» TASK ITEM
Write the records out again in full, word for word.

» RECORDS SUPPLIED
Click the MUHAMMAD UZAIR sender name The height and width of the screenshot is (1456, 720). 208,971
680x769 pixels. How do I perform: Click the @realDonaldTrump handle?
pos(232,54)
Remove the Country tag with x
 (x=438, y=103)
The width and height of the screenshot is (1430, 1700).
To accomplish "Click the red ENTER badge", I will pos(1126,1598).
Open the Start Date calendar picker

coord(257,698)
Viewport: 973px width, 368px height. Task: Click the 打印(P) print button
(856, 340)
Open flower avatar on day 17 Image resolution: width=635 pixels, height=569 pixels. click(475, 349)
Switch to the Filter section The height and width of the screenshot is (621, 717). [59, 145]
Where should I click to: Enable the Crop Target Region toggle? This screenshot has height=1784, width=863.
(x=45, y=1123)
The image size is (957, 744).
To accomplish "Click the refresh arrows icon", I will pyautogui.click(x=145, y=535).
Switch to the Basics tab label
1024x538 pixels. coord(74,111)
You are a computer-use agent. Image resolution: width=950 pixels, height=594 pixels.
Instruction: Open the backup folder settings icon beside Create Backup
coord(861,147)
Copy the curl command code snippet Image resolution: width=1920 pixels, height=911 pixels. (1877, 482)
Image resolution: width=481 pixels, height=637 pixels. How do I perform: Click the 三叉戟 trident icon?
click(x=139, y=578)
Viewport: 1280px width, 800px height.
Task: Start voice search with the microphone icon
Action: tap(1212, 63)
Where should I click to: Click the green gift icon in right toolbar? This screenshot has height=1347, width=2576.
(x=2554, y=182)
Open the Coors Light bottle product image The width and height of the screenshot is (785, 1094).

» SOLUTION
Click the MUHAMMAD UZAIR sender name The height and width of the screenshot is (1456, 720). 208,971
680x769 pixels. How do I perform: Click the @realDonaldTrump handle?
pos(232,54)
Remove the Country tag with x
 (x=438, y=103)
The width and height of the screenshot is (1430, 1700).
To accomplish "Click the red ENTER badge", I will pos(1126,1598).
Open the Start Date calendar picker

coord(257,698)
Viewport: 973px width, 368px height. Task: Click the 打印(P) print button
(856, 340)
Open flower avatar on day 17 Image resolution: width=635 pixels, height=569 pixels. click(475, 349)
Switch to the Filter section The height and width of the screenshot is (621, 717). [59, 145]
Where should I click to: Enable the Crop Target Region toggle? This screenshot has height=1784, width=863.
(x=45, y=1123)
The image size is (957, 744).
To accomplish "Click the refresh arrows icon", I will pyautogui.click(x=145, y=535).
Switch to the Basics tab label
1024x538 pixels. coord(74,111)
You are a computer-use agent. Image resolution: width=950 pixels, height=594 pixels.
Instruction: Open the backup folder settings icon beside Create Backup
coord(861,147)
Copy the curl command code snippet Image resolution: width=1920 pixels, height=911 pixels. (1877, 482)
Image resolution: width=481 pixels, height=637 pixels. How do I perform: Click the 三叉戟 trident icon?
click(x=139, y=578)
Viewport: 1280px width, 800px height.
Task: Start voice search with the microphone icon
Action: tap(1212, 63)
Where should I click to: Click the green gift icon in right toolbar? This screenshot has height=1347, width=2576.
(x=2554, y=182)
Open the Coors Light bottle product image The width and height of the screenshot is (785, 1094).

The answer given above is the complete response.